Der Rückgang der Anzahl der in Versuchen verwendeten Affen ist gesunken, von 2.267 (2022) auf 1.676. Verglichen werden seitens der offiziellen Tierversuchsstatistik des Bf3R jedoch andere Zahlen, und zwar die aus 2018: Hier gab es mit 3.324 einen ungewöhnlichen Höchststand von in Tierversuchen verwendeten Affen. Diese als Referenz genommen, ergeben einen geschönten Rückgang von 49 % an verwendeten Affen. Doch auch dies ist wenig aussagekräftig, denn gerade in diesem Bereich schwanken die Zahlen über die Jahre enorm.

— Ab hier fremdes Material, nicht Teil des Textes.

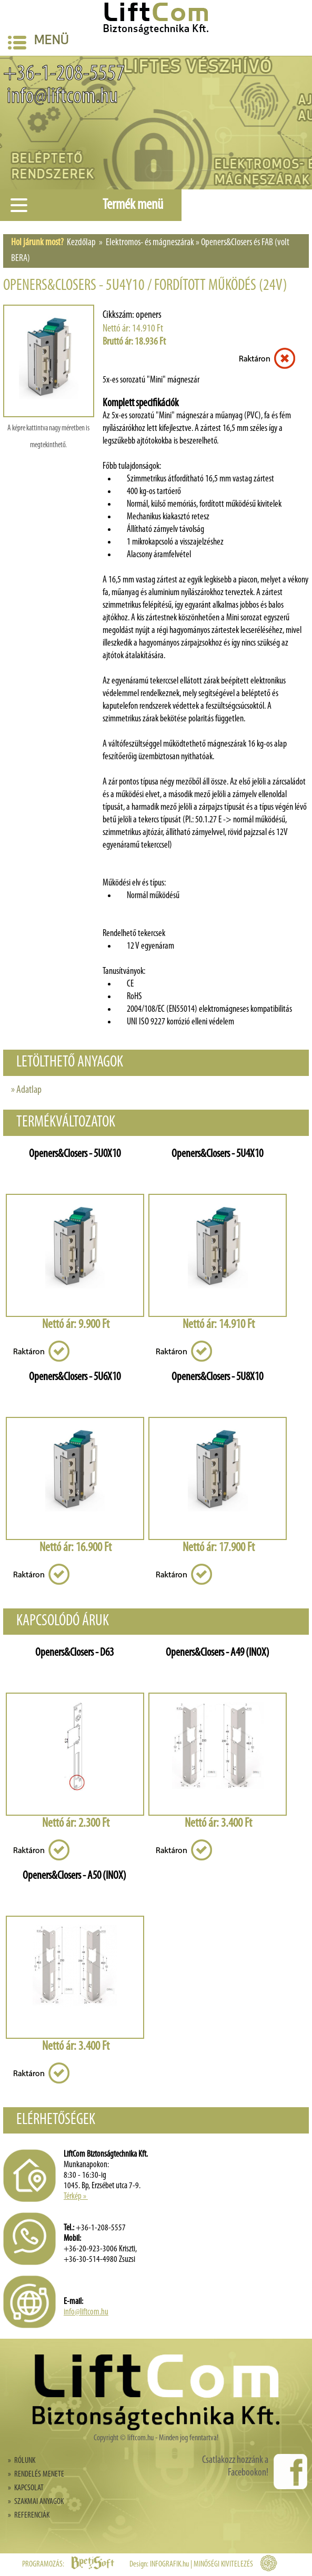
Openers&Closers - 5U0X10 (74, 1154)
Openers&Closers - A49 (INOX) (217, 1653)
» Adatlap (26, 1090)
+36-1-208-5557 (64, 74)
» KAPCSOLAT (26, 2488)
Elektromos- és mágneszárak (150, 243)
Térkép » (76, 2196)
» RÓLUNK (21, 2461)
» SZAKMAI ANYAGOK (36, 2502)
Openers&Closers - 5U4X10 (217, 1154)
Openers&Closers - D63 (74, 1653)
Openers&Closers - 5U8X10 (217, 1377)
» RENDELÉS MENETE (36, 2474)
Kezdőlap (81, 243)
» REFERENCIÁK (28, 2515)
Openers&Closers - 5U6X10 (74, 1377)
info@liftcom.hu (60, 97)
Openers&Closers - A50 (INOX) (74, 1876)
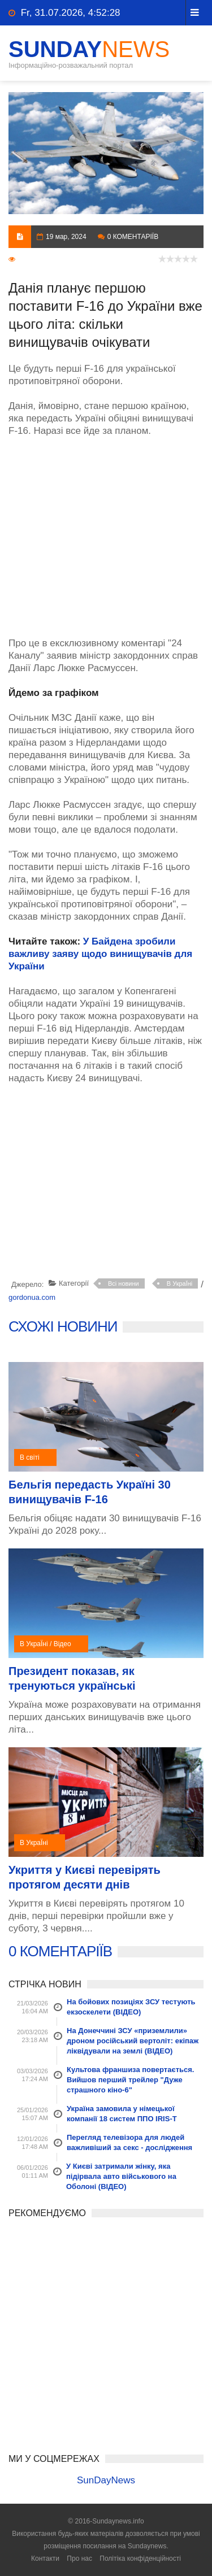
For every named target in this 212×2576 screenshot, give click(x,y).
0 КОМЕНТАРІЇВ (60, 1951)
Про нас (79, 2558)
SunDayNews (106, 2480)
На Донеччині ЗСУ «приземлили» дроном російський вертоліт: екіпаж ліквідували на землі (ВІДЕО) (132, 2040)
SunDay (89, 49)
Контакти (45, 2558)
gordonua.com (31, 1297)
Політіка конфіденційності (140, 2558)
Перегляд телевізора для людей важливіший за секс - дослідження (129, 2142)
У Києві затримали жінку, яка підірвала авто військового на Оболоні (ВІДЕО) (121, 2176)
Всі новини (123, 1283)
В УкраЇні (180, 1283)
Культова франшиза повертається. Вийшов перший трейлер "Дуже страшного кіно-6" (130, 2079)
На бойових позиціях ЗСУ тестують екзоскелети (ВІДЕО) (131, 2007)
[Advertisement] (106, 531)
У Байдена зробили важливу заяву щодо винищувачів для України (100, 954)
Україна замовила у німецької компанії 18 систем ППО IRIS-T (122, 2113)
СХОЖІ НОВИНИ (62, 1326)
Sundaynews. (148, 2546)
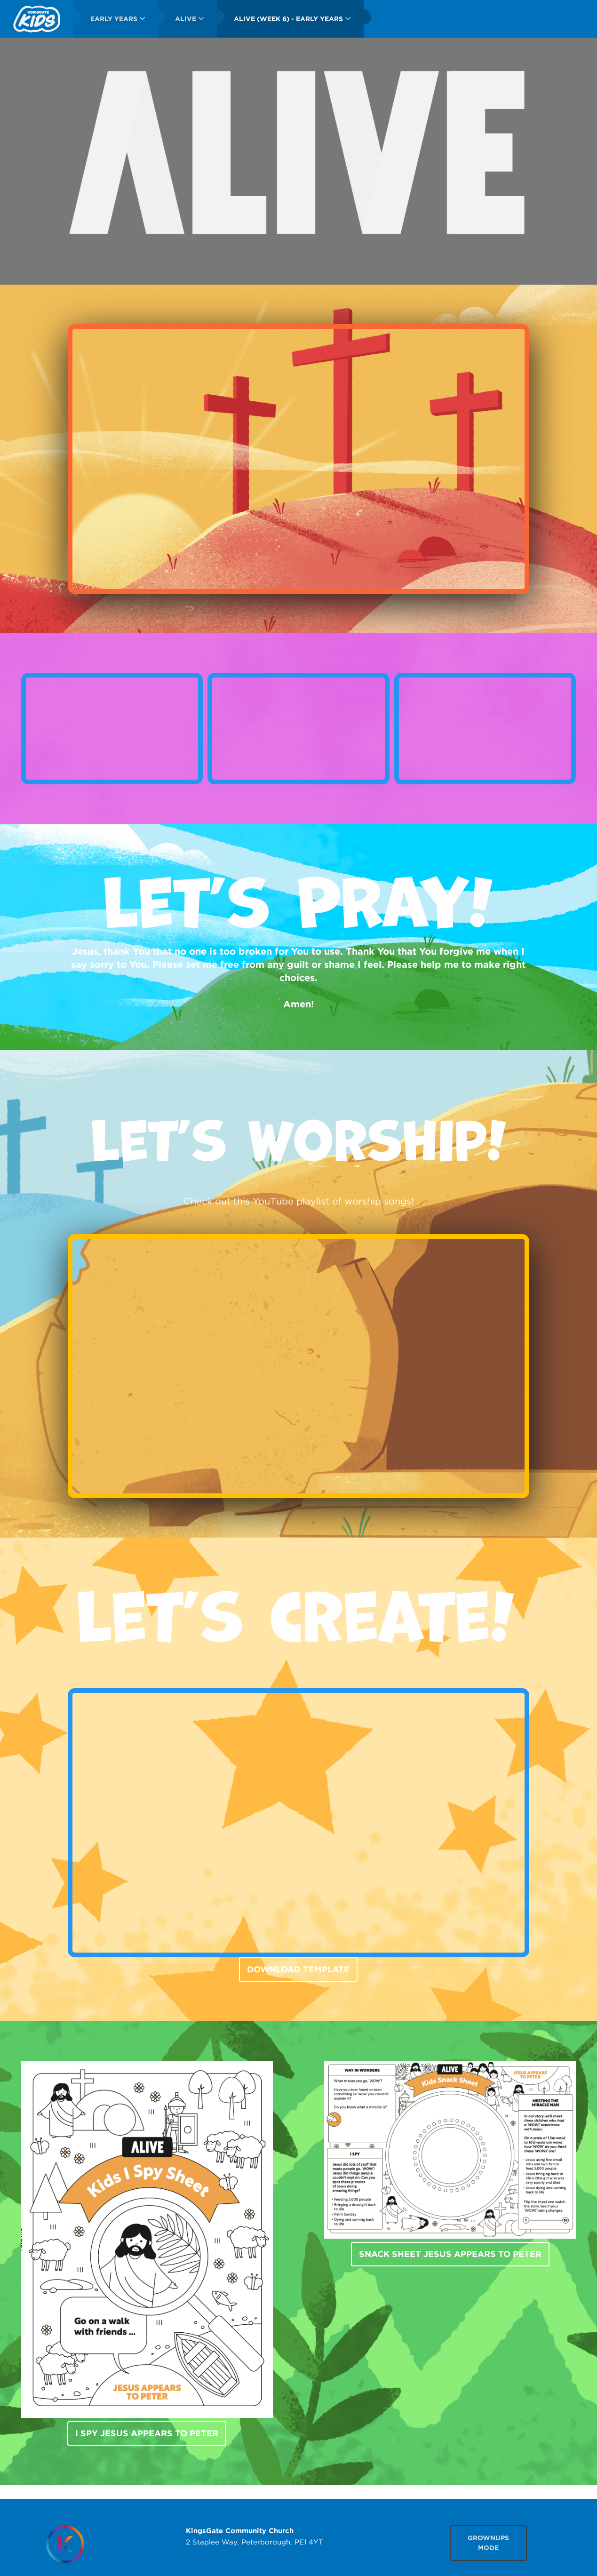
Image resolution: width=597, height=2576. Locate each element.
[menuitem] (36, 19)
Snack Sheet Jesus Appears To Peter (450, 2254)
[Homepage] (65, 2544)
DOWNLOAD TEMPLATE (298, 1969)
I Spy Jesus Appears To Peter (146, 2433)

Erfreulich ist die langsame, aber stetige Verbreitung tierversuchsfreier Methoden in der regulatorischen Forschung, die natürlich auch einen Anteil hat an der Reduktion der Tierversuchszahlen. Technologien wie Organchips, Zellkulturen und computergestützte Modelle gewinnen an Bedeutung und bieten vielversprechende sogenannte Alternativen. Dennoch fehlen verbindliche Fördermaßgaben und klare Vorgaben, um diese Methoden konsequent weiterzuentwickeln und einzusetzen. Hier bleibt ein hohes Potenzial ungenutzt.

„Die aktuellen Zahlen sind ein kleiner Schritt in die richtige Richtung, aber bei weitem nicht genug. Es ist an der Zeit, Tierversuche endlich als Auslaufmodell zu begreifen und stattdessen innovative, ethische und wissenschaftlich überlegene Methoden zu priorisieren“, betont Dr. Melanie Seiler, Primatologin und ÄgT-Geschäftsführerin Öffentlichkeitsarbeit.